▶ [SEITENAUSZUG]:
Junge Menschen auf dem Rasen…

Pokal-Halbfinalspiele sind ja gemeinhin echte Highlights, bei denen sich der gemeine Fan nah dran der großen europäischen Fußballbühne wähnt („Europapokal!“). Meist gibt man solchen Begegnung dann noch einen würdigen Rahmen (Ausverkauf, Flutlicht, Fernsehen etc.), so dass sich oftmals unvergessliche Erlebnisse ergeben.

Das es auch ganz anders geht, wurde einem bei der slowenischen Pokalbegegnung zwischen NK Celje und NK Aluminij Kidričevo gewahr. An einem Mittwoch um 18h angesetzt, verliefen sich in dem für 13.000 Menschenausgelegten Rund der „Arena Petrol“ zu Celje knapp 2.500 Zuschauer, von denen ein beträchtlicher Teil aus den Jugendmannschaften des Vereins stammte, die zur Halbzeit geehrt wurden – von A bis F-Jugend, alles auf dem Rasen. Zählt man noch Betreuer, Mamis und Papis hinzu, blieb an Pokalinteressierten nur noch eine gefühlte Minderheit übrig. Aber in Celje ist Handball die Sportartnummer 1, von daher war der Zuspruch vielleicht auch nicht so verwunderlich. Trotzdem ein wenig enttäuschend, zumal der Sieger des Spiels schon mit einem Platz in der Europa-League Qualifikation planen konnte, da der feststehende Meister Maribor das andere Halbfinale gegen einen unterklassigen Gegner bestreiten musste und auch gewann.


Immerhin hatte der Verein die Zeichen der Zeit erkannt und für das Spiel auf die Erhebung von Eintritt komplett verzichtet, so dass der werte Fussballtourist schon gleich beim Betreten des Stadions ein Lächeln auf dem Gesicht hatte. In Slowenien wird der Pokal noch im Hin- und Rückspiel-Modus ausgetragen und die Begegnung in Kidričevo, dem Verein mit dem herrlichen old-school Emblem, war 1-1 ausgegangen. Damit war die Ausgangslage für beide klar und es entspann sich ein munteres Spiel auf übersichtlichem Niveau. Zur Halbzeit hatten beide Teams jeweils den Pfosten getroffen, aber so sehr sich die Gäste auch mühten, der Gastgeber wirkte reifer - soweit man das behaupten kann, da beide Teams vom Alter her mit gefühlt jeweils 10 A-Jugendlichen agierten. Die Stimmung war freundlich, die 20 Ultras von Celje, die alleine die Gegengerade des eher funktionalen Stadions für sich hatten, wirkten etwas deplatziert, zumal sich aus Kidričevo sage und schreibe 4 Fans in den Gästeblock verloren hatten.

(Sammlungseinträge)
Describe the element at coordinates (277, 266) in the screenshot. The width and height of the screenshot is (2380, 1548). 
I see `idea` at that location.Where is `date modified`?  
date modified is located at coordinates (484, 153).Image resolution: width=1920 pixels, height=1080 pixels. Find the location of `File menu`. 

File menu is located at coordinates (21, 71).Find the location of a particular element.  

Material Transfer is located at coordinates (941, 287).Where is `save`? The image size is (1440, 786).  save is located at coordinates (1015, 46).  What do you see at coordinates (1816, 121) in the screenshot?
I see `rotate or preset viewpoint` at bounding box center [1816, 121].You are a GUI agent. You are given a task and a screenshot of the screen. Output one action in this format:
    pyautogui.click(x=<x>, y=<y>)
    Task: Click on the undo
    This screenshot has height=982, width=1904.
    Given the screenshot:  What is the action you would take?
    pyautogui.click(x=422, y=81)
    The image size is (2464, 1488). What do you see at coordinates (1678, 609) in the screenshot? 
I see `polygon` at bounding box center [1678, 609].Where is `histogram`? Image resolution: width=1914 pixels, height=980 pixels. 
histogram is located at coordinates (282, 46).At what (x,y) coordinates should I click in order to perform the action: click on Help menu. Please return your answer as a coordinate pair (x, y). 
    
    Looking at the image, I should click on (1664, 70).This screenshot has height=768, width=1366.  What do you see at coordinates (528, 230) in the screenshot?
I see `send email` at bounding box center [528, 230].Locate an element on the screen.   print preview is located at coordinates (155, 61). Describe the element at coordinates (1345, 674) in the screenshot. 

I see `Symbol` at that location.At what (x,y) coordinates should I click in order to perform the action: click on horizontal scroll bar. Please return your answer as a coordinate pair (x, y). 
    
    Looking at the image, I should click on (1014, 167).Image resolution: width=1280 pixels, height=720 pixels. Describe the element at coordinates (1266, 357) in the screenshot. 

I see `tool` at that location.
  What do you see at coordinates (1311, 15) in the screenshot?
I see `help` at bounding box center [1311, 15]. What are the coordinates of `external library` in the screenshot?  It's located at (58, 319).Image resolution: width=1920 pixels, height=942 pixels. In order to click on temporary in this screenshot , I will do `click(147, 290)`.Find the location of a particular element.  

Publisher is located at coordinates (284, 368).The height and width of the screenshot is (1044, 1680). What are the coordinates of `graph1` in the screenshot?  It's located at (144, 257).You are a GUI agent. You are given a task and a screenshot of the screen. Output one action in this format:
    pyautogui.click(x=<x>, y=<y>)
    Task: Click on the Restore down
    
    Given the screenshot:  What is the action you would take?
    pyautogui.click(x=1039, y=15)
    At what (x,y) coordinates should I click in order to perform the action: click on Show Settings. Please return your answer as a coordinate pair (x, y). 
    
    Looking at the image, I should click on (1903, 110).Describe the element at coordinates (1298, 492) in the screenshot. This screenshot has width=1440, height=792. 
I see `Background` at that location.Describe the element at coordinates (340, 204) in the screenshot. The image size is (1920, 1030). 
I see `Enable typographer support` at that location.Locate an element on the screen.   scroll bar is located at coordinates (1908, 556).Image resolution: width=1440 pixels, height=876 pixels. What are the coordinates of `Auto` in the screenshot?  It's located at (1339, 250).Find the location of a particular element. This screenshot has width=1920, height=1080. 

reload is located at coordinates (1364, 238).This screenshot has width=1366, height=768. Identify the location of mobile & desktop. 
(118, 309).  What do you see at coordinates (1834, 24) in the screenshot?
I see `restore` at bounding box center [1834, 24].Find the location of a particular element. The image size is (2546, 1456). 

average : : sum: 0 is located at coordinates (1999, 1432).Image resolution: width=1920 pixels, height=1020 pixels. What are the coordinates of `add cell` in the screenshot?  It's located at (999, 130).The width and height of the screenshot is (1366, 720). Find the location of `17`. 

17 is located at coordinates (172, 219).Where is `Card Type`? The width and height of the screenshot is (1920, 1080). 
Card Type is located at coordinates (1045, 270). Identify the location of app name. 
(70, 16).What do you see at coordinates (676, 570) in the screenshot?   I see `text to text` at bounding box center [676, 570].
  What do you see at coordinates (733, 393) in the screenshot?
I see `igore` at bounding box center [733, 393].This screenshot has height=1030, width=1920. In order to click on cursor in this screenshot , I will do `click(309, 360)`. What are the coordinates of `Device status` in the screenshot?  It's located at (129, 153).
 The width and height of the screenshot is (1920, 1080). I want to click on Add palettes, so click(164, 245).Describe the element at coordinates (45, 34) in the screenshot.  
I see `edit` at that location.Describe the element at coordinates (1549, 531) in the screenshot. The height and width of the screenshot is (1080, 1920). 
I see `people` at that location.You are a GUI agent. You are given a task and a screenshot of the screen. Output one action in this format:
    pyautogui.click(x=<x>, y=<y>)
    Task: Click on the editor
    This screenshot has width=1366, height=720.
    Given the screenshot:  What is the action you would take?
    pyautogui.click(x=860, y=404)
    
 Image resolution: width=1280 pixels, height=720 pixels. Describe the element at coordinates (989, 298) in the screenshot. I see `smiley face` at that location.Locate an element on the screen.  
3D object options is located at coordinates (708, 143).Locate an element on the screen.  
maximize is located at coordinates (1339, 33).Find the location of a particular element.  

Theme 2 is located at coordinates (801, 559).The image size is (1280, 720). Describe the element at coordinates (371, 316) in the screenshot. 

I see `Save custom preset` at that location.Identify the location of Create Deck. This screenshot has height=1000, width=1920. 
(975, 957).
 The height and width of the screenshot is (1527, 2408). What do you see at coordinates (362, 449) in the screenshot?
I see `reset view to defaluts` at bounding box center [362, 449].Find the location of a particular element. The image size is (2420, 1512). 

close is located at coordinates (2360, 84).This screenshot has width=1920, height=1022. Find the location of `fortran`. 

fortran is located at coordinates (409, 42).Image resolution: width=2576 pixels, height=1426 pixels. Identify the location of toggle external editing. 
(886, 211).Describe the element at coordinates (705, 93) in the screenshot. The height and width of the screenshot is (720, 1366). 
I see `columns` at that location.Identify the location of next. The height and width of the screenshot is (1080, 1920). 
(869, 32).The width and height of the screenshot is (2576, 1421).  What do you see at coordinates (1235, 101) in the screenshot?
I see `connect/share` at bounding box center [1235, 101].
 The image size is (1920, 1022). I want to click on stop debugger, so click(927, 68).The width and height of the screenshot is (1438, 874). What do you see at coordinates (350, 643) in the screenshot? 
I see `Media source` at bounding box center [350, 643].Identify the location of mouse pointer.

▶ [AUFGABE]: Warum konnte der Sieger des Spiels zwischen NK Celje und NK Aluminij Kidričevo laut Seitenauszug schon mit einem Platz in der Europa-League-Qualifikation planen? Erkläre es in einem bis drei Sätzen. Die Auflistung steht in keinem Zusammenhang mit dem Seitenauszug.

▶ [ANTWORT]: Der feststehende Meister Maribor musste das andere Halbfinale gegen einen unterklassigen Gegner bestreiten und gewann es auch. Deshalb konnte der Sieger dieser Begegnung bereits mit einem Platz in der Europa-League-Qualifikation planen.